Entries supplied
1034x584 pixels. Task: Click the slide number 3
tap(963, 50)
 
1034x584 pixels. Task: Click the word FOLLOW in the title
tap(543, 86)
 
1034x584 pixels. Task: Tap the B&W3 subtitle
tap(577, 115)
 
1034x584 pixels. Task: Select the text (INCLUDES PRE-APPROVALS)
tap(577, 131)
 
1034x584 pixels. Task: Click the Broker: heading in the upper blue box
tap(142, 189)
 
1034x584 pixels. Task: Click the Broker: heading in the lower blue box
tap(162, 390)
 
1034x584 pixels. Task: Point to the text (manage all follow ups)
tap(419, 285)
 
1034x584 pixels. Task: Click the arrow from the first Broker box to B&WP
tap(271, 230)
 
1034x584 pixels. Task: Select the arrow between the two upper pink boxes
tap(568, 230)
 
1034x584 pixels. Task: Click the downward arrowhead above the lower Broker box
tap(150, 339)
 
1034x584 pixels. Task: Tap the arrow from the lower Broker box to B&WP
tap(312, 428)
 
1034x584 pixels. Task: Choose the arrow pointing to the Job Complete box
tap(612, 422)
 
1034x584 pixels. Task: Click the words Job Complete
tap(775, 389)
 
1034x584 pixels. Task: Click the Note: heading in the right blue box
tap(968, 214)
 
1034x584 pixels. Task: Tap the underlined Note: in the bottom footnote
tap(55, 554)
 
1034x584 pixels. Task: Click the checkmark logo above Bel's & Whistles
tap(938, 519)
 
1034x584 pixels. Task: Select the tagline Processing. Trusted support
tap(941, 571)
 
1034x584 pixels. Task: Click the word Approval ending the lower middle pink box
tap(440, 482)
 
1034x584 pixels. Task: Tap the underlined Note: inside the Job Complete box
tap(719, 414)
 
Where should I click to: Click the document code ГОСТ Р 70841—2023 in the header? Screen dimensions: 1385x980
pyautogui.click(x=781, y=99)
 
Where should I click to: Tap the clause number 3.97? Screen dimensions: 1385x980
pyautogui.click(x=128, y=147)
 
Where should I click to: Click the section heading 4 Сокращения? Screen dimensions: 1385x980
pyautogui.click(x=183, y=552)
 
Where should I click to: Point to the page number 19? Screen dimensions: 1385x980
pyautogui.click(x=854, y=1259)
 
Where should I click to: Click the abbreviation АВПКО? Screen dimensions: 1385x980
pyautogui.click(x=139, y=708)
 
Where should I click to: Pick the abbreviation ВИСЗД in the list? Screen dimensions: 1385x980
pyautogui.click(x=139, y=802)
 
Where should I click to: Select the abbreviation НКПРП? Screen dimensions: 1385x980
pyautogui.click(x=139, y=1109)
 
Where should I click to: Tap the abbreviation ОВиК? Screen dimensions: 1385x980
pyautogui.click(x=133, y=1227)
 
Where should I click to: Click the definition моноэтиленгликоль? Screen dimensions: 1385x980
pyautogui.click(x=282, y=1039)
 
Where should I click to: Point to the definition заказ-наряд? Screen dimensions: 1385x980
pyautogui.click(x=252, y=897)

What is required
Reproduce every one of the lines above word for word, without any change.

The output
1034x584 pixels. Task: Click the slide number 3
tap(963, 50)
 
1034x584 pixels. Task: Click the word FOLLOW in the title
tap(543, 86)
 
1034x584 pixels. Task: Tap the B&W3 subtitle
tap(577, 115)
 
1034x584 pixels. Task: Select the text (INCLUDES PRE-APPROVALS)
tap(577, 131)
 
1034x584 pixels. Task: Click the Broker: heading in the upper blue box
tap(142, 189)
 
1034x584 pixels. Task: Click the Broker: heading in the lower blue box
tap(162, 390)
 
1034x584 pixels. Task: Point to the text (manage all follow ups)
tap(419, 285)
 
1034x584 pixels. Task: Click the arrow from the first Broker box to B&WP
tap(271, 230)
 
1034x584 pixels. Task: Select the arrow between the two upper pink boxes
tap(568, 230)
 
1034x584 pixels. Task: Click the downward arrowhead above the lower Broker box
tap(150, 339)
 
1034x584 pixels. Task: Tap the arrow from the lower Broker box to B&WP
tap(312, 428)
 
1034x584 pixels. Task: Choose the arrow pointing to the Job Complete box
tap(612, 422)
 
1034x584 pixels. Task: Click the words Job Complete
tap(775, 389)
 
1034x584 pixels. Task: Click the Note: heading in the right blue box
tap(968, 214)
 
1034x584 pixels. Task: Tap the underlined Note: in the bottom footnote
tap(55, 554)
 
1034x584 pixels. Task: Click the checkmark logo above Bel's & Whistles
tap(938, 519)
 
1034x584 pixels. Task: Select the tagline Processing. Trusted support
tap(941, 571)
 
1034x584 pixels. Task: Click the word Approval ending the lower middle pink box
tap(440, 482)
 
1034x584 pixels. Task: Tap the underlined Note: inside the Job Complete box
tap(719, 414)
 
Where should I click to: Click the document code ГОСТ Р 70841—2023 in the header? Screen dimensions: 1385x980
pyautogui.click(x=781, y=99)
 
Where should I click to: Tap the clause number 3.97? Screen dimensions: 1385x980
pyautogui.click(x=128, y=147)
 
Where should I click to: Click the section heading 4 Сокращения? Screen dimensions: 1385x980
pyautogui.click(x=183, y=552)
 
Where should I click to: Point to the page number 19? Screen dimensions: 1385x980
pyautogui.click(x=854, y=1259)
 
Where should I click to: Click the abbreviation АВПКО? Screen dimensions: 1385x980
pyautogui.click(x=139, y=708)
 
Where should I click to: Pick the abbreviation ВИСЗД in the list? Screen dimensions: 1385x980
pyautogui.click(x=139, y=802)
 
Where should I click to: Select the abbreviation НКПРП? Screen dimensions: 1385x980
pyautogui.click(x=139, y=1109)
 
Where should I click to: Tap the abbreviation ОВиК? Screen dimensions: 1385x980
pyautogui.click(x=133, y=1227)
 
Where should I click to: Click the definition моноэтиленгликоль? Screen dimensions: 1385x980
pyautogui.click(x=282, y=1039)
 
Where should I click to: Point to the definition заказ-наряд? Screen dimensions: 1385x980
pyautogui.click(x=252, y=897)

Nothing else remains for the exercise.